EXERCISE OBJECTIVE ▸ Both ends included, set down the lines from the line containing "Select Insert XYZ Row from context menu" through the last line of the records below, without pictures.

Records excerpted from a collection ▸
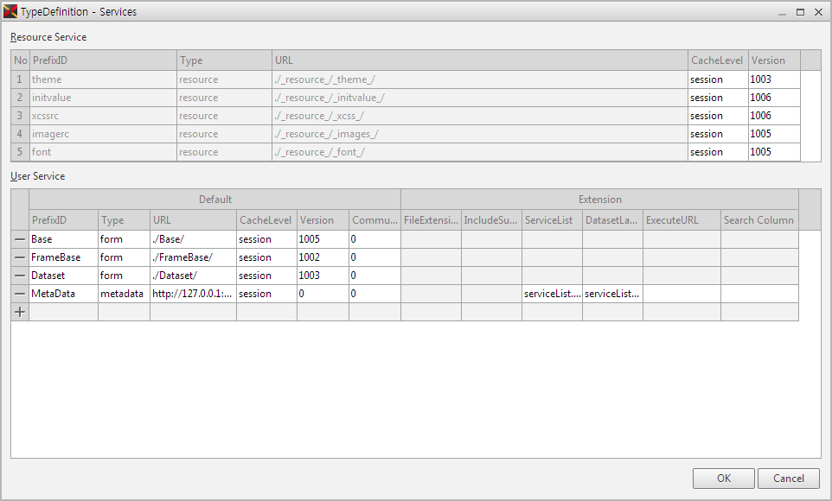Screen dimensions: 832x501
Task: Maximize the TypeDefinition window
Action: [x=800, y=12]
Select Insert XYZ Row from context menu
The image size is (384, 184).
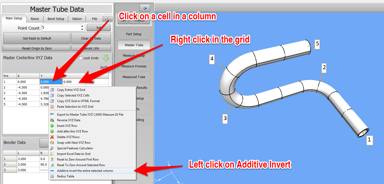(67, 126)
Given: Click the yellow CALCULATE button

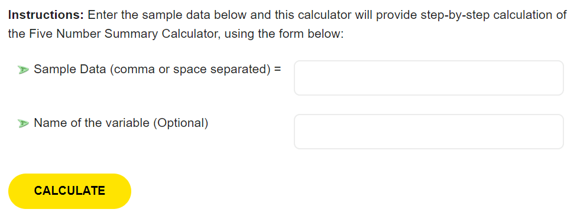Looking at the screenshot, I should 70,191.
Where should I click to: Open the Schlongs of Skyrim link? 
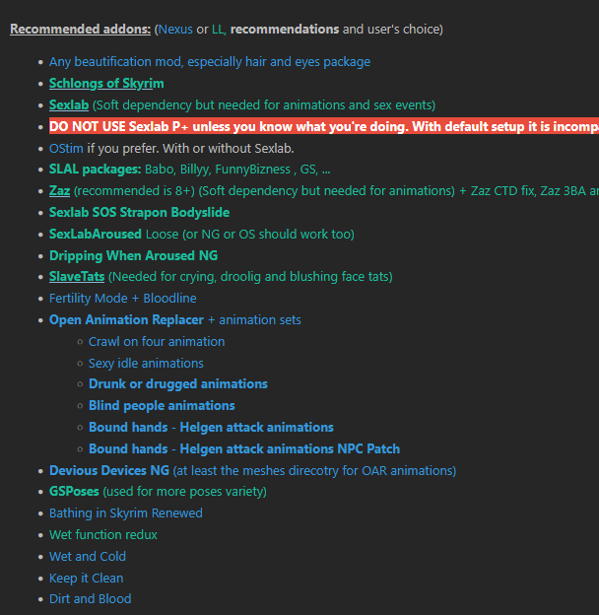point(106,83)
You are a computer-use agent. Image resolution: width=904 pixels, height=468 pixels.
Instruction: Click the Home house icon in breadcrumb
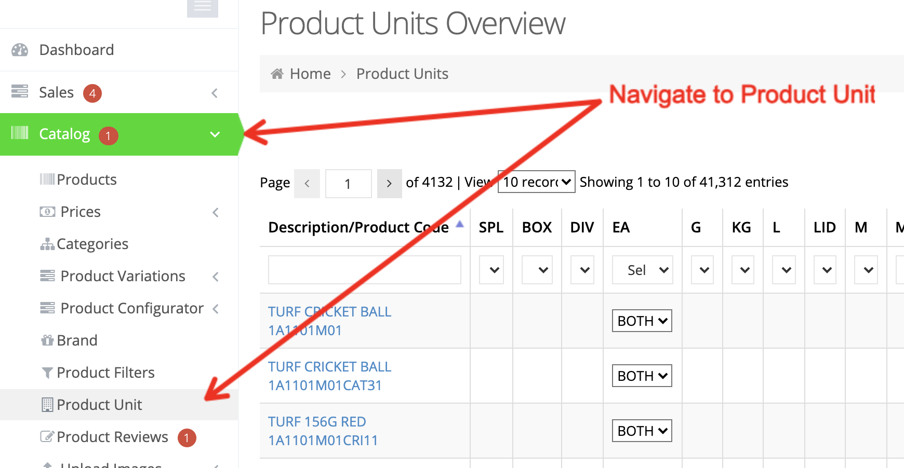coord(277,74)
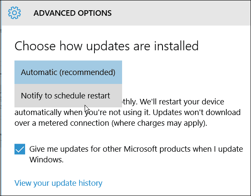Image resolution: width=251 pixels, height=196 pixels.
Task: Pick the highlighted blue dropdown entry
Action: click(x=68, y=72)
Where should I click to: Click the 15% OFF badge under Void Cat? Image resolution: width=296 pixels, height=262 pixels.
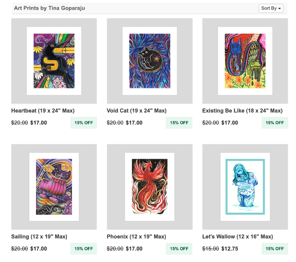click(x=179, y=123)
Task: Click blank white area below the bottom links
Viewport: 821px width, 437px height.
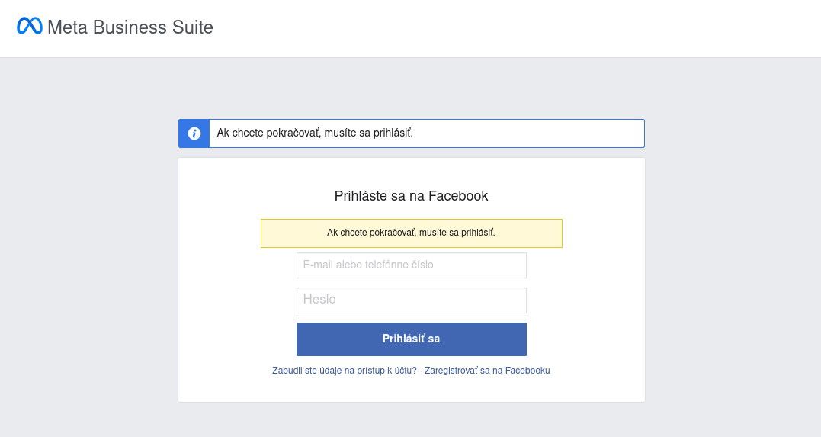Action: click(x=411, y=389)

EXPECTED OUTPUT ▸
Select Insert XYZ Row from context menu
The image size is (384, 184).
(67, 126)
Given: Click the yellow CALCULATE button

Looking at the screenshot, I should 70,191.
Where should I click to: Open the Schlongs of Skyrim link? 
point(106,83)
You are a computer-use agent. Image resolution: width=904 pixels, height=468 pixels.
Instruction: Click the Home house icon in breadcrumb
coord(277,74)
Image resolution: width=251 pixels, height=196 pixels.
Task: Pick the highlighted blue dropdown entry
Action: click(x=68, y=72)
Where should I click to: Click the 15% OFF badge under Void Cat? Image resolution: width=296 pixels, height=262 pixels.
click(x=179, y=123)
Task: Click blank white area below the bottom links
Viewport: 821px width, 437px height.
Action: click(x=411, y=389)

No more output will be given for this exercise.